▶ TASK TO CARRY OUT:
Could you reproduce the rows below verbatim, from the line with "Identify the location" to the line with "y-tick-label: 0.90 is", leaving out the pictures?

▶ INPUT:
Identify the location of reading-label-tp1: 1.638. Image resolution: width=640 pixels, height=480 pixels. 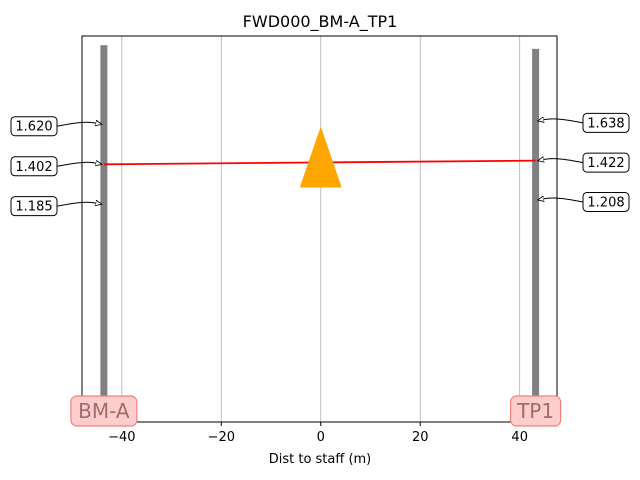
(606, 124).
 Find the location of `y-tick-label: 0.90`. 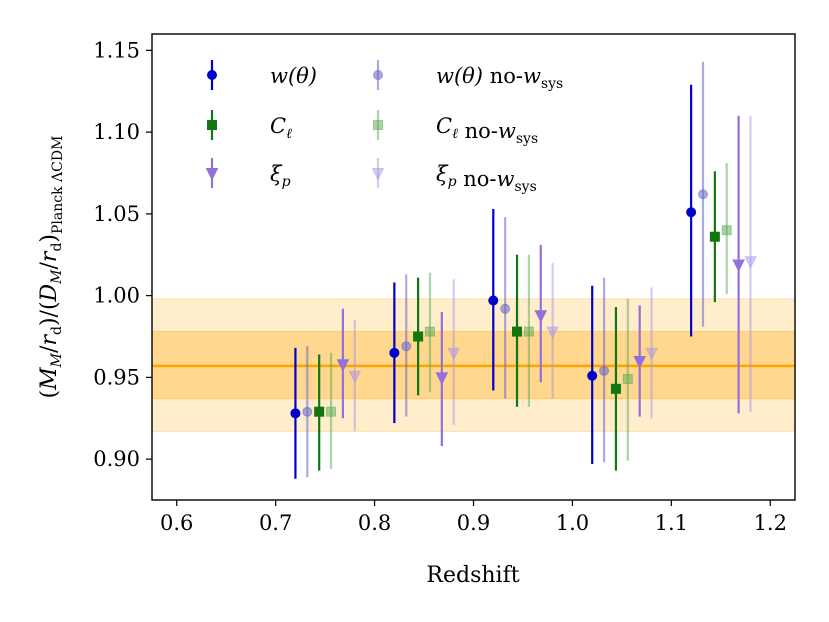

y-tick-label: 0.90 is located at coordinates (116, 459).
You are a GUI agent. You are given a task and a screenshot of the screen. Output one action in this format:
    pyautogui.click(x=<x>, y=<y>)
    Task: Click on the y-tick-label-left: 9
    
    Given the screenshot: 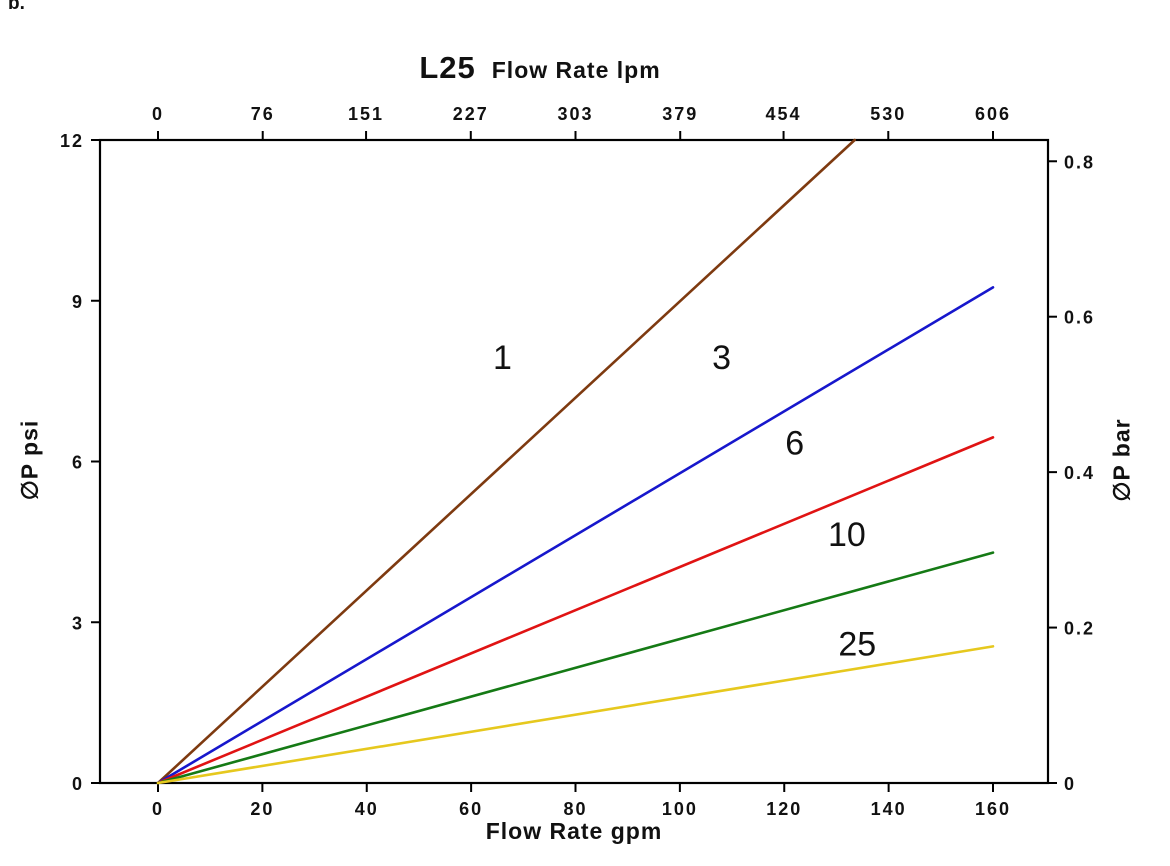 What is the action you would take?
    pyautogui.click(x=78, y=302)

---

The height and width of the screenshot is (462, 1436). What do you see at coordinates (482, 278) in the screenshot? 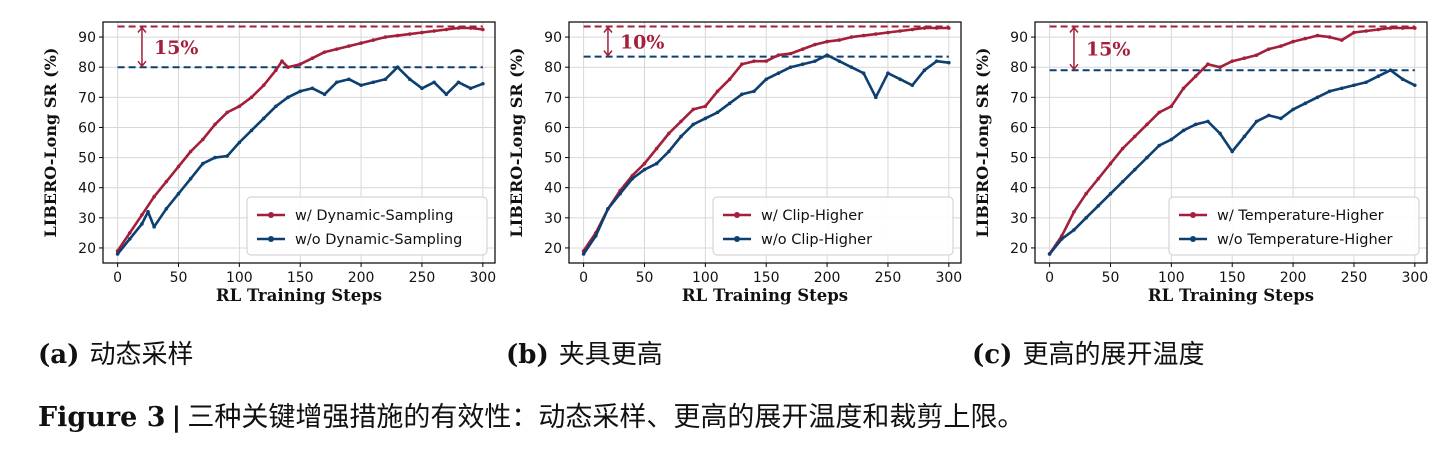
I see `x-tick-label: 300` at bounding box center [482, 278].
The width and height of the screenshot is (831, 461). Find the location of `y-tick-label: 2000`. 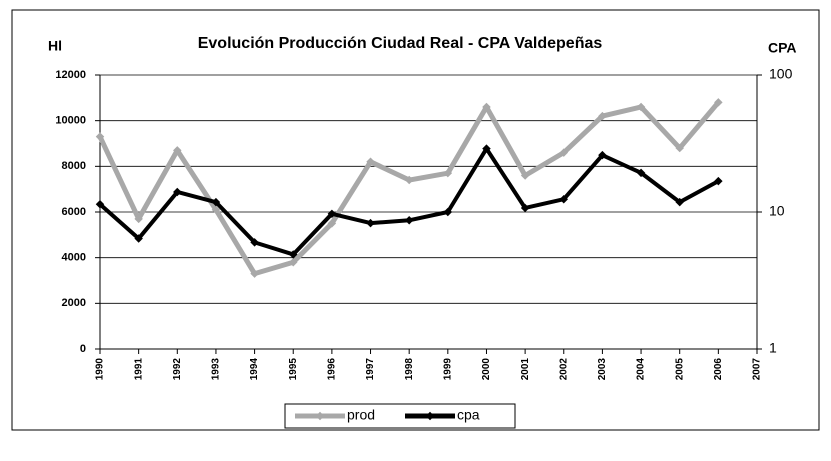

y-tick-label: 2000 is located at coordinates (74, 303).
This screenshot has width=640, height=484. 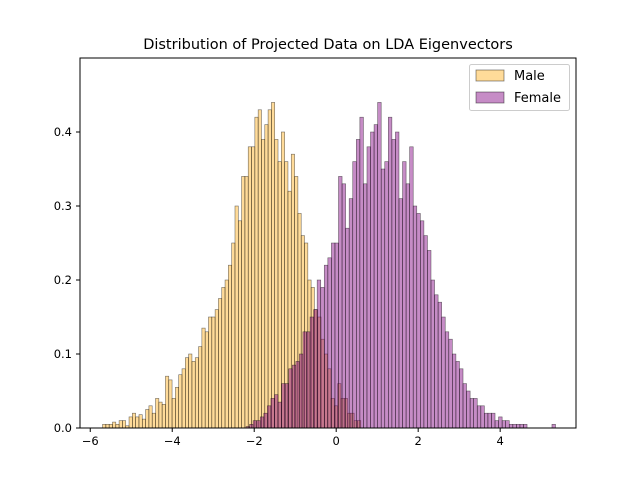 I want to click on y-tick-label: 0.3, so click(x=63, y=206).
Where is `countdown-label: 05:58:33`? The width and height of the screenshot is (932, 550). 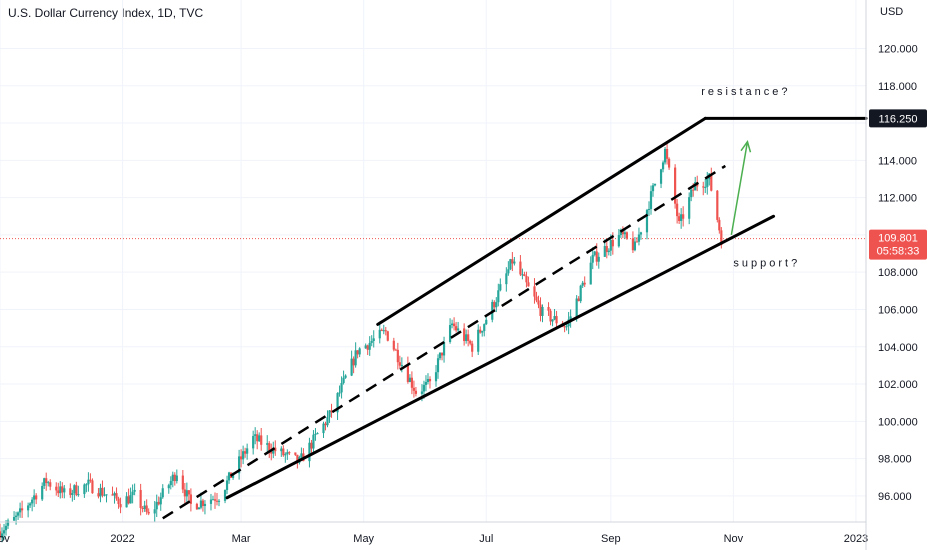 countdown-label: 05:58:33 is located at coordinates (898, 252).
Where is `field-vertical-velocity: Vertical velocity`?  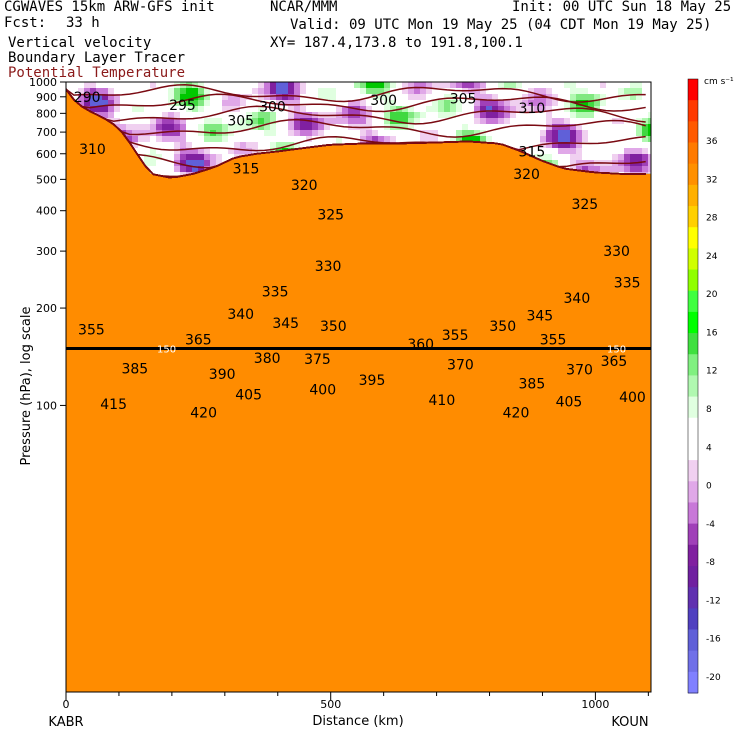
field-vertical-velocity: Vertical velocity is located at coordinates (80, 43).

▶ PROBLEM SOLUTION:
Identify the location of reading-label-tp1: 1.638. Image resolution: width=640 pixels, height=480 pixels. 
(606, 124).
 Find the location of `y-tick-label: 0.90`. 

y-tick-label: 0.90 is located at coordinates (116, 459).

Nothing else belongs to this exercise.